There’s nothing really novel about this passage; it’s a little corny, for sure. But given Haruf’s no-frills approach to solemn issues of death and estrangement, such scenes are cathartic when he applies his masterful simplicity to what is good in life.
And yet, “Benediction” is the literary equivalent of porridge. It could be considered a staple—not to mention wholesome—but it does not bring anything new to the proverbial table. While “Benediction” tackles complex issues—death, homophobia, romantic failure, the fragility of human relationships—and Haruf handles each of these topics well, he approaches each from an angle that is all too familiar. When the struggles of Haruf’s characters come to a head, one would be hard-pressed to envision a more hackneyed way for them to do so. The wife confronts the mistress in the supermarket. The feminine high school boy is beat up by jocks in the locker room. And how does his father discover his son’s secret? He walks in on him dressed in his sister’s clothing. These scenes are written with the same level of technical skill that Haruf sustains throughout “Benediction,” but because of their sheer familiarity, such scenes will elicit groans rather than shock. “The woman fell back in her high-heeled shoes and good dress against the stand of oranges.…The woman rushed at Alene and tried now to hit her with her purse, swinging it.” This is nice, clean writing, and the sentiment expressed rings true, but such domestic jealousy and conflict seem trite when not qualified by anything else. The most powerful moment of the novel comes when Haruf turns a stale circumstance on its ear. A character is faced with a horrible and shocking irony—when you read it, you feel your eyes grow wide. If “Benediction” contained a dozen moments like this one, it would be a remarkable book. Unfortunately, this is a brilliant, brutal outlier. Its strength cannot help but throw the triteness of other passages into relief.
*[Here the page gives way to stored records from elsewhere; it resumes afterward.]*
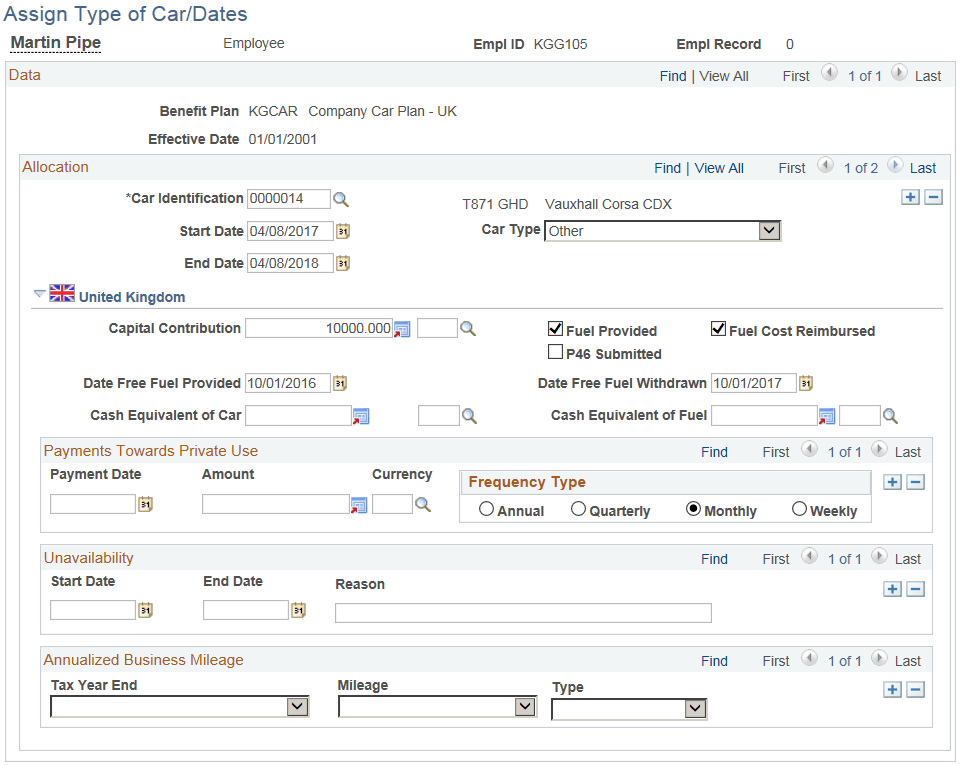Screen dimensions: 960x765
Task: Open the Tax Year End dropdown
Action: [298, 706]
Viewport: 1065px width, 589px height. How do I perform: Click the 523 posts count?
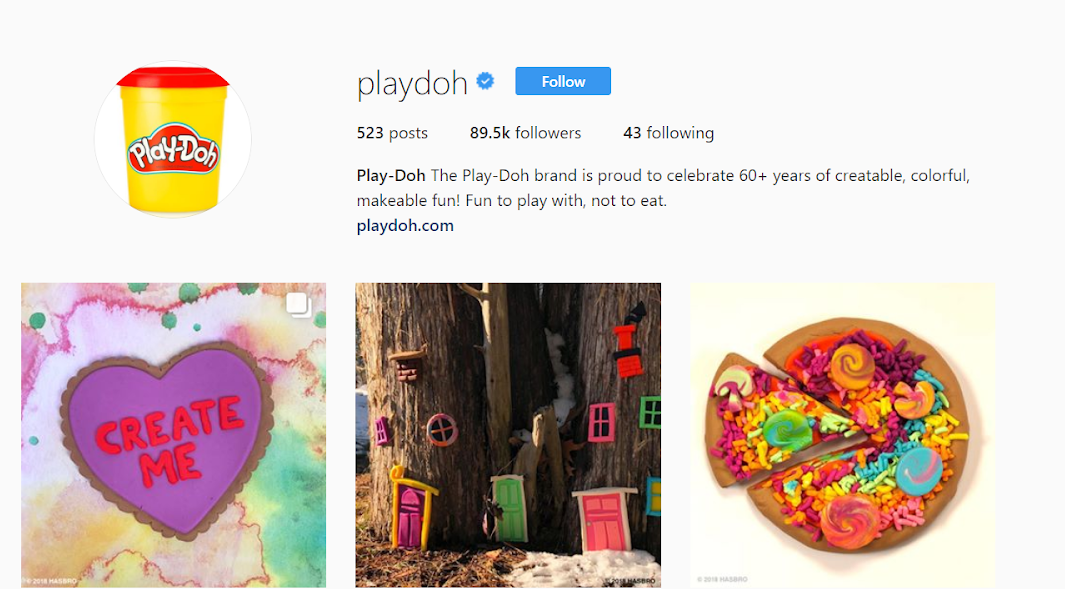tap(392, 132)
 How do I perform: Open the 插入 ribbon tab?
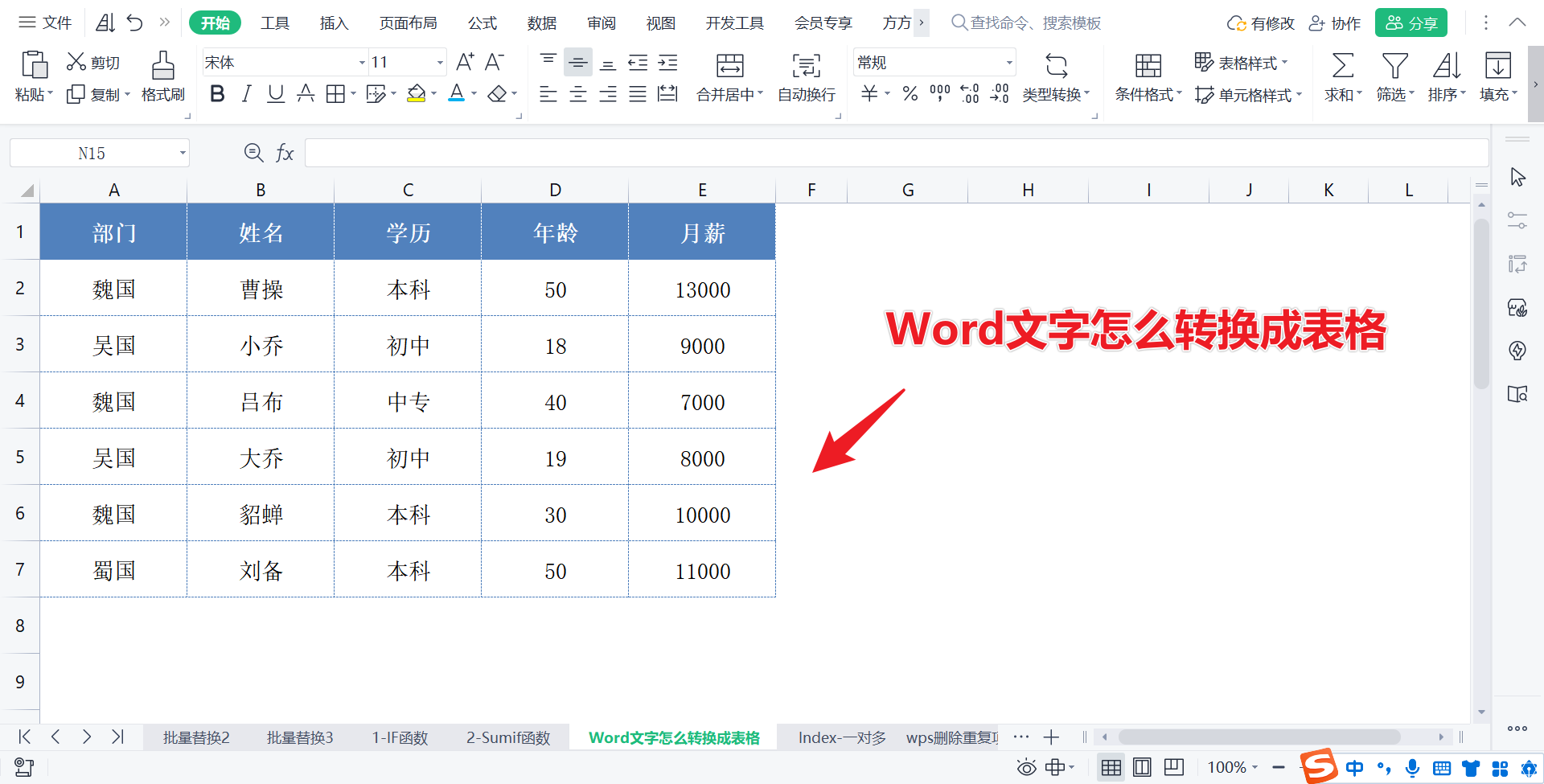coord(334,23)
Haruf’s superb prose is further undercut by facile dialogue. In Holt and its environs, there appear to be two kinds of people: those who will not admit to feeling anything, and those who are eager to air the most intimate details of their private lives. What’s more, Holtians who are willing to speak their minds all seem to do so in the same fashion. It’s as if, in a bid to save their breath in the high altitude, they have developed a propensity toward clipped, extraordinarily frank sentences. The Johnson women, Willa, and Alene begin to engage in a dialogue about Alene’s lack of a love life:
“‘I had my chance and I lost it,’ [said Alene.]‘What do you mean?’ [said Willa.]‘My chance at love and a life.’ ‘That wasn’t much of a chance, I don’t think.’ ‘It was.’”
Haruf does achieve a sort of balance with this kind of dialogue, in that his spare prose is mimicked in his characters’ speech, but it’s hard to get past the fact that people just do not talk like this. If the dialogue were more believable and the situations less redolent of déja vu, then “Benediction” might be worth the trip out West to Colorado. As it is, “Benediction” is less of a cry and more of a whimper.